** Task goal **
Please reproduce, word for word, the material between the lines holding "Switch to the Услуги tab" and "will [45, 43].", inclusive.

BEGIN Supplied material

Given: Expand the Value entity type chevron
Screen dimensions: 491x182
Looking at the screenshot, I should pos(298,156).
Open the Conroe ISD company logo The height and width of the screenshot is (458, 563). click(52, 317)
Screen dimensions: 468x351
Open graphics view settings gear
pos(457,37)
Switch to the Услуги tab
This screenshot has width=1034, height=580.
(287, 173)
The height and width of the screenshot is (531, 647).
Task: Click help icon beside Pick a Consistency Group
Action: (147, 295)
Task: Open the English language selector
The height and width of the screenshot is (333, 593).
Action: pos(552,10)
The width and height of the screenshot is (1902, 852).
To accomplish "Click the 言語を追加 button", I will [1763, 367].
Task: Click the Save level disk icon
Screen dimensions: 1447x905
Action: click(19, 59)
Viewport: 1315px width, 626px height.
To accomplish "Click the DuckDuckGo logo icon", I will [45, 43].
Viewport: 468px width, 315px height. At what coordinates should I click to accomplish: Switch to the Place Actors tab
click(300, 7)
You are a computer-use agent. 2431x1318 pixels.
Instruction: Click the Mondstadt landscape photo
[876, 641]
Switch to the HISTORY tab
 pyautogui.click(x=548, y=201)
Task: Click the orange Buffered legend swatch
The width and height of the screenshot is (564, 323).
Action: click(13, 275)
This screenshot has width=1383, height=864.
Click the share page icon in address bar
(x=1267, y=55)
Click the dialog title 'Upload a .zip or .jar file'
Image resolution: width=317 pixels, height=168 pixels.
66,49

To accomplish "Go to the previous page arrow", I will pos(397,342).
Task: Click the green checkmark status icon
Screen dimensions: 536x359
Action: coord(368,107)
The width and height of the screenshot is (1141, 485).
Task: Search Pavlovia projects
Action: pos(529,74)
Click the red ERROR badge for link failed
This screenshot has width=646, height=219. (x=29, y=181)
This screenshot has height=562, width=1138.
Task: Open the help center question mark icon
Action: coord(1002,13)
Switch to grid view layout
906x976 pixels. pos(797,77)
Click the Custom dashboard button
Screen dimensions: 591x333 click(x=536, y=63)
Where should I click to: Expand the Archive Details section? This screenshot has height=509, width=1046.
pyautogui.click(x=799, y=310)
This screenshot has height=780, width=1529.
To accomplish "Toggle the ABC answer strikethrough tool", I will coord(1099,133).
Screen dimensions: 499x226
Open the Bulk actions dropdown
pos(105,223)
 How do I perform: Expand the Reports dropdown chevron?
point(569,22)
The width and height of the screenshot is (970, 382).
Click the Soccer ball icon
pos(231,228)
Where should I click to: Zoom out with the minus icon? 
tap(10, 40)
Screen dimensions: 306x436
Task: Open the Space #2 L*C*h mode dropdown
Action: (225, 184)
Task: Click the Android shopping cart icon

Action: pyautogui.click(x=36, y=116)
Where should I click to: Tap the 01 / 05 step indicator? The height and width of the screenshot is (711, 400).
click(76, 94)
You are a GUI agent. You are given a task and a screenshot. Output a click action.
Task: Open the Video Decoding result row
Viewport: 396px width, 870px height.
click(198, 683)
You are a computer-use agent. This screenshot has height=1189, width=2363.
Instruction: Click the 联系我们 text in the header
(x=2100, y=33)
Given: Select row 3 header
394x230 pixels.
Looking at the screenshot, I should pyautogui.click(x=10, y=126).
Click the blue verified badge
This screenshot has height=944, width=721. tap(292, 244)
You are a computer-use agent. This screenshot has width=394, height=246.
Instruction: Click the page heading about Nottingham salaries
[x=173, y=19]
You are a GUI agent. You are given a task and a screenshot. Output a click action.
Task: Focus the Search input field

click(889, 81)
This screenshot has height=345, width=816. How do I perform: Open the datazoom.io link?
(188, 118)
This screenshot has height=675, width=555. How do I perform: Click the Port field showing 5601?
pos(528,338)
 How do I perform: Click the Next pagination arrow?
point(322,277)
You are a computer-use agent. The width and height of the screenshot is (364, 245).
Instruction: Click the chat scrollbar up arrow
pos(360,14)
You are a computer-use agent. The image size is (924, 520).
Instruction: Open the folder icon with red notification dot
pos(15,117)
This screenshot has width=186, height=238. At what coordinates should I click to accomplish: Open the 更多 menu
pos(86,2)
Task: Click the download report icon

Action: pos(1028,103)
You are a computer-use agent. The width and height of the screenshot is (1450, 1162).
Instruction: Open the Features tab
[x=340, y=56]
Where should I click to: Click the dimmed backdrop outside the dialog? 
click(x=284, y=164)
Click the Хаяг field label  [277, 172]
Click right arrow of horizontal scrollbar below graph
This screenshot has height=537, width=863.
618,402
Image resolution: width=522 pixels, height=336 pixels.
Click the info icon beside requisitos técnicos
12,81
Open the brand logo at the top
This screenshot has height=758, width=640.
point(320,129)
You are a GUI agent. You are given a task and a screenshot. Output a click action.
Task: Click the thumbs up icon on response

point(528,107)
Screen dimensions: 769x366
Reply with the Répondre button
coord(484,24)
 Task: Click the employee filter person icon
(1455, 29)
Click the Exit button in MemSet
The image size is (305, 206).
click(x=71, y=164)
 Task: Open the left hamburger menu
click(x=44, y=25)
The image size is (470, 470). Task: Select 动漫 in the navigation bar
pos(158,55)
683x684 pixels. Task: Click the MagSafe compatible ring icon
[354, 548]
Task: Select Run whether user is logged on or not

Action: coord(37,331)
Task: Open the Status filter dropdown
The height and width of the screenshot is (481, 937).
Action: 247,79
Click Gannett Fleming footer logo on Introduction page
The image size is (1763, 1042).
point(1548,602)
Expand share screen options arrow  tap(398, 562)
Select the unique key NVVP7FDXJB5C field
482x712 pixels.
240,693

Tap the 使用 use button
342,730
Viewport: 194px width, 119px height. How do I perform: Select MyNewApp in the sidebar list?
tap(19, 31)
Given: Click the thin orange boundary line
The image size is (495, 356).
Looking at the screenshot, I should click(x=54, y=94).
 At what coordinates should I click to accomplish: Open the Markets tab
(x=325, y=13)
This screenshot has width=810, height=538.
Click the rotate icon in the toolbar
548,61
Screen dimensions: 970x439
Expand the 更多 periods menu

END Supplied material

** Written solution **
Switch to the Услуги tab
This screenshot has width=1034, height=580.
(287, 173)
The height and width of the screenshot is (531, 647).
Task: Click help icon beside Pick a Consistency Group
Action: (147, 295)
Task: Open the English language selector
The height and width of the screenshot is (333, 593).
Action: pos(552,10)
The width and height of the screenshot is (1902, 852).
To accomplish "Click the 言語を追加 button", I will [1763, 367].
Task: Click the Save level disk icon
Screen dimensions: 1447x905
Action: click(19, 59)
Viewport: 1315px width, 626px height.
To accomplish "Click the DuckDuckGo logo icon", I will [45, 43].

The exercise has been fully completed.